WORK ITEM:
Write out exactly the lines below that run from the one containing "Click the x-axis category label 3" through the one containing "Open the location tree picker icon", both included, with no other lines.

[Dataset entries]
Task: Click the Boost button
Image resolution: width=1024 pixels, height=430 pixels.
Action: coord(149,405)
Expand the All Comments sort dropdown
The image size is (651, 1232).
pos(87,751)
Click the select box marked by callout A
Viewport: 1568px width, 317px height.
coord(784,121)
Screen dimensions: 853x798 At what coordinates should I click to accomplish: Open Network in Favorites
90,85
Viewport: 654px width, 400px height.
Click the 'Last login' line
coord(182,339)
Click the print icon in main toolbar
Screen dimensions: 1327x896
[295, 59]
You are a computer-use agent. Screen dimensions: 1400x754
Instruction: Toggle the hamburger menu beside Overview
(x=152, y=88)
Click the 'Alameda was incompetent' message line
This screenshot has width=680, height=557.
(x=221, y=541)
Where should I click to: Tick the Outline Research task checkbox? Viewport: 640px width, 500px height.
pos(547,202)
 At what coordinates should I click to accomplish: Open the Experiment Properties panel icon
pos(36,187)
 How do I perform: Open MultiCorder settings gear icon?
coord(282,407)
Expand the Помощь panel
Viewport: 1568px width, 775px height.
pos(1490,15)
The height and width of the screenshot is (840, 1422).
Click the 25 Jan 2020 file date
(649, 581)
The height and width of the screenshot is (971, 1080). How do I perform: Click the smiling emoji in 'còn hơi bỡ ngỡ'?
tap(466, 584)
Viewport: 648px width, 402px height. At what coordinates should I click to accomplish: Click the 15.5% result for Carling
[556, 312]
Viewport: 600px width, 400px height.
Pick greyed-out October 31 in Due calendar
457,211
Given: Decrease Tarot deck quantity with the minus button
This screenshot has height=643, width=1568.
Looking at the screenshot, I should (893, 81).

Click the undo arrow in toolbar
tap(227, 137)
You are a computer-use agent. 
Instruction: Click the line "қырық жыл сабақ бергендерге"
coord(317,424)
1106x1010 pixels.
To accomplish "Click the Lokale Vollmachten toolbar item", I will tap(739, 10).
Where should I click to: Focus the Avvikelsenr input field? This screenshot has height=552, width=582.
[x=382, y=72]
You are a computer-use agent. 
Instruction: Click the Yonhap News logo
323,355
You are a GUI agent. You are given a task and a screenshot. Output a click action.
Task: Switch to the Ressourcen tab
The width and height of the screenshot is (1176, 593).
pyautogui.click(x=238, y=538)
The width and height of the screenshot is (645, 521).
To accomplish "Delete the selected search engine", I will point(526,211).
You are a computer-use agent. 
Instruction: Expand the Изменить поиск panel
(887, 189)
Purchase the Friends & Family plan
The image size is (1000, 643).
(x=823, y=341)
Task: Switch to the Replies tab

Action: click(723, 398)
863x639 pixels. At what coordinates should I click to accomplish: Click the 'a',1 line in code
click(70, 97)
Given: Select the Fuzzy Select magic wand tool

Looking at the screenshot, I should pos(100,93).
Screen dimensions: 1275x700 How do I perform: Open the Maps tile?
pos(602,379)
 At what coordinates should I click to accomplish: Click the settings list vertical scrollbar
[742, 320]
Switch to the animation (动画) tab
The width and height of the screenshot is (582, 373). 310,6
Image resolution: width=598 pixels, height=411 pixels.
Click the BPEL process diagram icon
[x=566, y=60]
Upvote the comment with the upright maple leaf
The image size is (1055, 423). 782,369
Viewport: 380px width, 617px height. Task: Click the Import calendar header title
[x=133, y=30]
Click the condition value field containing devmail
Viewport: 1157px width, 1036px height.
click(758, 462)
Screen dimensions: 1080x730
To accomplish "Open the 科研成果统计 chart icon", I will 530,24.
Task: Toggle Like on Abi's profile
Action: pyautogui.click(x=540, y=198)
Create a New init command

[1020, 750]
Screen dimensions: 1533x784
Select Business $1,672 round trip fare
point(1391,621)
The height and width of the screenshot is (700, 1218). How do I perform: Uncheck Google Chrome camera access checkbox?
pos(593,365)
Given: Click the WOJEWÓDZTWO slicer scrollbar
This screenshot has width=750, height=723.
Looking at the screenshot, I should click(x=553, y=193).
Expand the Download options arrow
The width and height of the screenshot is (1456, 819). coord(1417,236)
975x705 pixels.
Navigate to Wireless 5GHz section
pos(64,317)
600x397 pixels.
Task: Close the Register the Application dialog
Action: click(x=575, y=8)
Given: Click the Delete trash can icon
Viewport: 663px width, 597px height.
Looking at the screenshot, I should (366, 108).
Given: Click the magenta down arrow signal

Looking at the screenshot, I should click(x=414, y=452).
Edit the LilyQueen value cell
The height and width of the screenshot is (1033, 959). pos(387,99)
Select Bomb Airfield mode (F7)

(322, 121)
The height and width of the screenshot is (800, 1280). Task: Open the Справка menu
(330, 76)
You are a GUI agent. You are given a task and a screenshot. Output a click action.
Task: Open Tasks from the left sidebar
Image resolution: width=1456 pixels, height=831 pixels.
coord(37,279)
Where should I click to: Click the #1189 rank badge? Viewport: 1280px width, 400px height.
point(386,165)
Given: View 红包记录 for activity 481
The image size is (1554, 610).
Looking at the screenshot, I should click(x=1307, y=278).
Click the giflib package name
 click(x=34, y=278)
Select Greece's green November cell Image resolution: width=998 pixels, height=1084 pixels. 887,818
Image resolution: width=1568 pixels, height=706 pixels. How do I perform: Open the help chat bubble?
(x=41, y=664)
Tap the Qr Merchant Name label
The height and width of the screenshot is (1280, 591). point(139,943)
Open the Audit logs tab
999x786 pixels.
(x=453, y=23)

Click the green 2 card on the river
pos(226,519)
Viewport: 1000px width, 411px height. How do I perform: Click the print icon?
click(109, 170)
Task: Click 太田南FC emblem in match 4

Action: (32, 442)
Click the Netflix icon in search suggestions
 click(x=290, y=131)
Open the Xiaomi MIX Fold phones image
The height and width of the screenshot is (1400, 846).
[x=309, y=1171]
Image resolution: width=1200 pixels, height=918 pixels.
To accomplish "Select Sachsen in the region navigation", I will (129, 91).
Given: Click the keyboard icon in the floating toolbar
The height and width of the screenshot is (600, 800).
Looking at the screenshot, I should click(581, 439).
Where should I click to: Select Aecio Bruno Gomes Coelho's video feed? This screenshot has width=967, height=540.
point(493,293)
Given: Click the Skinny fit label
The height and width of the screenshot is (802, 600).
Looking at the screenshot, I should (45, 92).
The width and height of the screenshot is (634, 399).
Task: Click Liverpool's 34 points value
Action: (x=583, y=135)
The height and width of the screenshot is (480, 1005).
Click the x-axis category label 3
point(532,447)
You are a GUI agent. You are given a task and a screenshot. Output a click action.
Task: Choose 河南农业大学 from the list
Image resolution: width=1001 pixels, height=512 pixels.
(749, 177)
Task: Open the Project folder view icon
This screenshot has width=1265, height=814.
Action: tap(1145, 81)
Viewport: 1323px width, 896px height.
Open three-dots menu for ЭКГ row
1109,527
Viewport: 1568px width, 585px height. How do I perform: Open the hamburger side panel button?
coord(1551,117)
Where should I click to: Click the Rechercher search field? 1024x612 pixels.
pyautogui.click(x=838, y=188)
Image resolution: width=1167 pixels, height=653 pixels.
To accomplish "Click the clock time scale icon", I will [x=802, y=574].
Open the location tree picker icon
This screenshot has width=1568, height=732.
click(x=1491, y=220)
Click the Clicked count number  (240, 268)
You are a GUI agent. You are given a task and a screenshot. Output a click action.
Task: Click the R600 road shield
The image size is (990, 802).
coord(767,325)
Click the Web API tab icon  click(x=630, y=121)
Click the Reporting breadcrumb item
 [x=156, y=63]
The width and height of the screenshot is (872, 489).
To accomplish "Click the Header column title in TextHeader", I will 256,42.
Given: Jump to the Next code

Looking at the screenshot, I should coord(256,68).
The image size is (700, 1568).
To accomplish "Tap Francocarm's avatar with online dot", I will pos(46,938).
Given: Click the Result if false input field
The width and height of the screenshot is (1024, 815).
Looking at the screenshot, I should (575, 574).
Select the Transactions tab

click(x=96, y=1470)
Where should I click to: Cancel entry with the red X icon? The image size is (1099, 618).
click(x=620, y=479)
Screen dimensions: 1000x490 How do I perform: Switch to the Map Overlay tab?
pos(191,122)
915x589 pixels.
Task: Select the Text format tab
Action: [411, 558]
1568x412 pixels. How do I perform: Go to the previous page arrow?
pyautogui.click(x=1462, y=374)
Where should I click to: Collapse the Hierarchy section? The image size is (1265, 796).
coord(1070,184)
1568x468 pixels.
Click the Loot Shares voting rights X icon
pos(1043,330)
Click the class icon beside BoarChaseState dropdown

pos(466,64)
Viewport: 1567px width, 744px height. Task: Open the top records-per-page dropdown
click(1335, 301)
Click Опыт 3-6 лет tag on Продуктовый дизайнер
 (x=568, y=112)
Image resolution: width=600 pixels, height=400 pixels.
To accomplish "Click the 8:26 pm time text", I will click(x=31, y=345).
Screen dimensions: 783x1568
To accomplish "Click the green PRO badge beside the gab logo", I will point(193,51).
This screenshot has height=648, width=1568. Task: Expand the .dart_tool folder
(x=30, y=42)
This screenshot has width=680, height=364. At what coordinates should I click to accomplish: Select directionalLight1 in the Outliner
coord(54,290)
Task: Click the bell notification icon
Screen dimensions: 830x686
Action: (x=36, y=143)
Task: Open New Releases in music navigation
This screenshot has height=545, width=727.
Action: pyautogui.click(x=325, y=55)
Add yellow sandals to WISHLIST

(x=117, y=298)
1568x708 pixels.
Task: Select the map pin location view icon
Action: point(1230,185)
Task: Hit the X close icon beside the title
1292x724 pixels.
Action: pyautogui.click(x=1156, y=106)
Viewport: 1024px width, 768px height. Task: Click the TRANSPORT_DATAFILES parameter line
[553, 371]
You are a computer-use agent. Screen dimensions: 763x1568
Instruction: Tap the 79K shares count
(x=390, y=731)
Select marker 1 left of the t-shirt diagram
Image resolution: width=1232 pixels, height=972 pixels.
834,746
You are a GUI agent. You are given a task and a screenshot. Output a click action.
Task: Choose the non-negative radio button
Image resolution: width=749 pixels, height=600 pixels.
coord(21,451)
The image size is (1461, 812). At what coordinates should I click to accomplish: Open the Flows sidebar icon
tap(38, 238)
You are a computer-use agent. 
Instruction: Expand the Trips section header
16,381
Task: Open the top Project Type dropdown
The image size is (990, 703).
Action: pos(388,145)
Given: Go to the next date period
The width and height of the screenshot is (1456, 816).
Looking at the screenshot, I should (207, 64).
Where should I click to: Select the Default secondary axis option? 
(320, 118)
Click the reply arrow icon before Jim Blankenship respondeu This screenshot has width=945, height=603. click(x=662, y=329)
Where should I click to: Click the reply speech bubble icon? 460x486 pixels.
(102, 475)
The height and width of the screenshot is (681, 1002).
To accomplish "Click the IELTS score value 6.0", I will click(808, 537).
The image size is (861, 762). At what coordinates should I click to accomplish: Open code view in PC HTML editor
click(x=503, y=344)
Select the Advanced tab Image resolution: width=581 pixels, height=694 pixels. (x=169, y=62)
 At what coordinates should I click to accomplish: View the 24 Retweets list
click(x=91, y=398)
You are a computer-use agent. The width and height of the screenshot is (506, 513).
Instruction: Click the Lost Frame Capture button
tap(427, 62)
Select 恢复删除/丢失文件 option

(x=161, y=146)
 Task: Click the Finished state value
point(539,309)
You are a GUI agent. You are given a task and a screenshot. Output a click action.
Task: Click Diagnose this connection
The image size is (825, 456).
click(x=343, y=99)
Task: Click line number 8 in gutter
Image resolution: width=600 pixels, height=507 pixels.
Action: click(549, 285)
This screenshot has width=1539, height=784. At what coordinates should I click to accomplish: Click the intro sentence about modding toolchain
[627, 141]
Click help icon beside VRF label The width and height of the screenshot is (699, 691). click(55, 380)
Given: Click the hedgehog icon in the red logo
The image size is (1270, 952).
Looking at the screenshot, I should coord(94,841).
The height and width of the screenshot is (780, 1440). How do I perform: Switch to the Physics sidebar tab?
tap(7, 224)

ANSWER AREA:
Click the x-axis category label 3
point(532,447)
You are a GUI agent. You are given a task and a screenshot. Output a click action.
Task: Choose 河南农业大学 from the list
Image resolution: width=1001 pixels, height=512 pixels.
(749, 177)
Task: Open the Project folder view icon
This screenshot has width=1265, height=814.
Action: tap(1145, 81)
Viewport: 1323px width, 896px height.
Open three-dots menu for ЭКГ row
1109,527
Viewport: 1568px width, 585px height. How do I perform: Open the hamburger side panel button?
coord(1551,117)
Where should I click to: Click the Rechercher search field? 1024x612 pixels.
pyautogui.click(x=838, y=188)
Image resolution: width=1167 pixels, height=653 pixels.
To accomplish "Click the clock time scale icon", I will [x=802, y=574].
Open the location tree picker icon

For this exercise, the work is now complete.